What defines success? A better question, in my opinion, is “who” defines success? For most of us, the simple answer is “someone else,” someone else defines our goals and ambitions. Call it peer pressure or societal expectations or a parent or role model saying “Go to college, get a job, join the military,” we all get steered in life’s journey to some degree.

Many people, maybe most people, never take control of their own lives. Instead, they allow outside influences to control them. Sometimes we need steering, and life immediately after high school is probably one of those times. But please know that as you build life experience, the power to control your life is in your hands. This is a scary concept because suddenly there is no one else to blame for our perceived failures. But truth is power, so relish your failures, dust yourself off, get up, and try again.

Define your success carefully, because the basis for that definition will largely determine the course of your entire life. Question your definition of success thoroughly and often, because it will probably change to some degree over time. My definition of success changed dramatically when we had children, and it continues to change with life circumstance.

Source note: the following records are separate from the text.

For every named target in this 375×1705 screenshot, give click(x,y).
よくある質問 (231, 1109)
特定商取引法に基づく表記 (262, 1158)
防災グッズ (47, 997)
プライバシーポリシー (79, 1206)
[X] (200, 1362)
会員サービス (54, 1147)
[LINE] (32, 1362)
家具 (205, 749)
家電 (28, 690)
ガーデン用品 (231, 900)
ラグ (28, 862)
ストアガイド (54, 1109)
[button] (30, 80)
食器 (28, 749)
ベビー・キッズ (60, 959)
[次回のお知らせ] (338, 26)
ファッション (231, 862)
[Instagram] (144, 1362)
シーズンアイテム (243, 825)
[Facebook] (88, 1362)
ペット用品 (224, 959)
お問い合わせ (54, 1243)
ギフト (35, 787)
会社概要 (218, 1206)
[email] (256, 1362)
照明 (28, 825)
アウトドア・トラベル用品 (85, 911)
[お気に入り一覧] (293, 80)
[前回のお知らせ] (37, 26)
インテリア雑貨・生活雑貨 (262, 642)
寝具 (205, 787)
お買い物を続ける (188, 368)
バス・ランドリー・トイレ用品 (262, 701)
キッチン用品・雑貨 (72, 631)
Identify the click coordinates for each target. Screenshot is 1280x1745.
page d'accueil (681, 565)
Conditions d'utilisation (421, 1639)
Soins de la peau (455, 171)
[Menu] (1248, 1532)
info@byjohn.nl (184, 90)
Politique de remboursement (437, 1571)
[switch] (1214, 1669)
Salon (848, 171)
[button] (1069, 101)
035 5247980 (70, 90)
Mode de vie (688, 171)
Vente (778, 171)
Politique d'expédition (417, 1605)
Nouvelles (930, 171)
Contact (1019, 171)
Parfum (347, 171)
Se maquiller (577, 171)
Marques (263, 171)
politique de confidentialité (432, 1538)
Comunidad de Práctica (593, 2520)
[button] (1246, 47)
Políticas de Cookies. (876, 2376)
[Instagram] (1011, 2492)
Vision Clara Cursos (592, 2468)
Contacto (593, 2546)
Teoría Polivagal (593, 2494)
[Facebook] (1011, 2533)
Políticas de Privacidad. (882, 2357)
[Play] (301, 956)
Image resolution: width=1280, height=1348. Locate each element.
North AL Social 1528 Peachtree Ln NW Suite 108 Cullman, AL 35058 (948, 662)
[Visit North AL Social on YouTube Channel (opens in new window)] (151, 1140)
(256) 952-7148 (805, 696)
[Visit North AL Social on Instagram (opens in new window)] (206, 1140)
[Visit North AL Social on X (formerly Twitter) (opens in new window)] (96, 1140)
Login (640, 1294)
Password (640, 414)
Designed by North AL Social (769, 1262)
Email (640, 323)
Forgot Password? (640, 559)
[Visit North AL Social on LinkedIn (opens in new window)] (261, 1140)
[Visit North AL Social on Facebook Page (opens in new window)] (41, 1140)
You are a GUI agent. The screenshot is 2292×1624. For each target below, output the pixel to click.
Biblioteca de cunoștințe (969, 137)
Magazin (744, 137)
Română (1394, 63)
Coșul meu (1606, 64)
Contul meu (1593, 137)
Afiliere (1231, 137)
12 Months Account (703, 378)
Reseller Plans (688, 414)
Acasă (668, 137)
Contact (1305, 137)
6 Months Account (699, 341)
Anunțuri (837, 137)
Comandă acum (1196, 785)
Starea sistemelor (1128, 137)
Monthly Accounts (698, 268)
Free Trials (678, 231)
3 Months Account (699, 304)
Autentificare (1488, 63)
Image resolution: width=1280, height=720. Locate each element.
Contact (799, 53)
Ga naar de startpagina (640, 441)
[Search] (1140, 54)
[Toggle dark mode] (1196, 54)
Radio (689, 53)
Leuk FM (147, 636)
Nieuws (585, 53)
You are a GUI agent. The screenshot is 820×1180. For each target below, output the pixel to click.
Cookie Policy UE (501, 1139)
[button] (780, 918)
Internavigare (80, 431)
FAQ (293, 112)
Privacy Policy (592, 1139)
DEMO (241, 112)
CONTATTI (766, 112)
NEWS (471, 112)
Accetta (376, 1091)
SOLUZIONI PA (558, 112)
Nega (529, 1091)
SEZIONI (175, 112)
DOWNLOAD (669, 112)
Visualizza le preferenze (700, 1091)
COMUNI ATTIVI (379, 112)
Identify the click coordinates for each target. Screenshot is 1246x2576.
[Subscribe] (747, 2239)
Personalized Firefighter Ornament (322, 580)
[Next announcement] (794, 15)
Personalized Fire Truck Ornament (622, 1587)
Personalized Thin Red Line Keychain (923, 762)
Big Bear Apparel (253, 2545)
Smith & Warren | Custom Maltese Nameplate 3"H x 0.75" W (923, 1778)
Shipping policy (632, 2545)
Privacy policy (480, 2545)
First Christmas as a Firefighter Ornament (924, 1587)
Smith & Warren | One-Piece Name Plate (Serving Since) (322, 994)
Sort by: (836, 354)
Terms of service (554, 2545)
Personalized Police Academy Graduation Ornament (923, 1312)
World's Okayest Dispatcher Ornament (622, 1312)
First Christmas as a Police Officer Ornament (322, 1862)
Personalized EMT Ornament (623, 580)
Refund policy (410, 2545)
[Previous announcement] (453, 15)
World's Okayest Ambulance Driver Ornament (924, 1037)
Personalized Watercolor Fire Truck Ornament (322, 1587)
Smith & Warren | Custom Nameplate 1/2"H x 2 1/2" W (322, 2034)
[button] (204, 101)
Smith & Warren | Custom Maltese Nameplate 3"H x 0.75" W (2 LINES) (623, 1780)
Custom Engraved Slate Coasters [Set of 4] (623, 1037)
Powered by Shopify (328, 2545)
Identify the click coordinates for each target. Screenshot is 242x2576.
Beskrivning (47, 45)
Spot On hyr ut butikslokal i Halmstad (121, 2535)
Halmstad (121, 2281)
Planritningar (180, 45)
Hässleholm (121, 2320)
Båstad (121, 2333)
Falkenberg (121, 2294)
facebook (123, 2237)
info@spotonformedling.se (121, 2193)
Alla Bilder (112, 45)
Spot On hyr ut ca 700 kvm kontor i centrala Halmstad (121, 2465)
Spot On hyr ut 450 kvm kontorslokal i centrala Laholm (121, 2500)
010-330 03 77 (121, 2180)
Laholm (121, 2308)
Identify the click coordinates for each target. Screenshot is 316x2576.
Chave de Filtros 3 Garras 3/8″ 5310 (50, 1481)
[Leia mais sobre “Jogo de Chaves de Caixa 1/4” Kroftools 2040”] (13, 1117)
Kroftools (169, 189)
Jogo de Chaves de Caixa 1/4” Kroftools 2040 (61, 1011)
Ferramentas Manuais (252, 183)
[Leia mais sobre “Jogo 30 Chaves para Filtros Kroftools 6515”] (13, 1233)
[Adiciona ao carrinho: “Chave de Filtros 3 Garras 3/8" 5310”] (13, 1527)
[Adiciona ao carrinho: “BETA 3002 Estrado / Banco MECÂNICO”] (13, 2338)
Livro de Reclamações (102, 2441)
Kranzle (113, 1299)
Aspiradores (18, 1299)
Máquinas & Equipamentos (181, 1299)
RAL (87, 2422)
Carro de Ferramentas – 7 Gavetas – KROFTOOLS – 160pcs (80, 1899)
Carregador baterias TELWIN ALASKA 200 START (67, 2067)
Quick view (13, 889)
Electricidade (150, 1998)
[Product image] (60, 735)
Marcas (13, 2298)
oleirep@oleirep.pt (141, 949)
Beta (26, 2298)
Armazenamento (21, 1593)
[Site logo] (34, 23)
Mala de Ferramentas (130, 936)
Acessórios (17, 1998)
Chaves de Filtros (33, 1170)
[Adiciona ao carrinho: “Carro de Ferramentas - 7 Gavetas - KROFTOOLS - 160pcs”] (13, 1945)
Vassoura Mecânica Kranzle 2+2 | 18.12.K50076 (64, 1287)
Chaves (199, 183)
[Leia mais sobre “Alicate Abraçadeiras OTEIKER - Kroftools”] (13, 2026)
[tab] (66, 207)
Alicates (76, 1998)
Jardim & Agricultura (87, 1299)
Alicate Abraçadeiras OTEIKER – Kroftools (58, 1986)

Here are four short pieces of advice to help determine and shape your individual definition of success.

First: Embrace challenge. Some challenges will be chosen, but many will not. Accept that life is not fair, look challenge squarely in the eye, and live with enthusiasm.

Second: Express yourself. Whether if it’s by singing a song, painting a picture, writing a story, or speaking about meaningful things with friends and family, listening to yourself communicate is a wonderful way of determining what rings true and what does not.

Third: Don’t quit. This does not mean never alter course or change strategies. Effort is measured in inches and feet and miles, but success is measured by the will to keep trying.

And finally: Laugh often and loudly. Be true to yourself and be courageous in showing the world who you really are. Thank you.

June 8, 2015, Oak Harbor, Washington.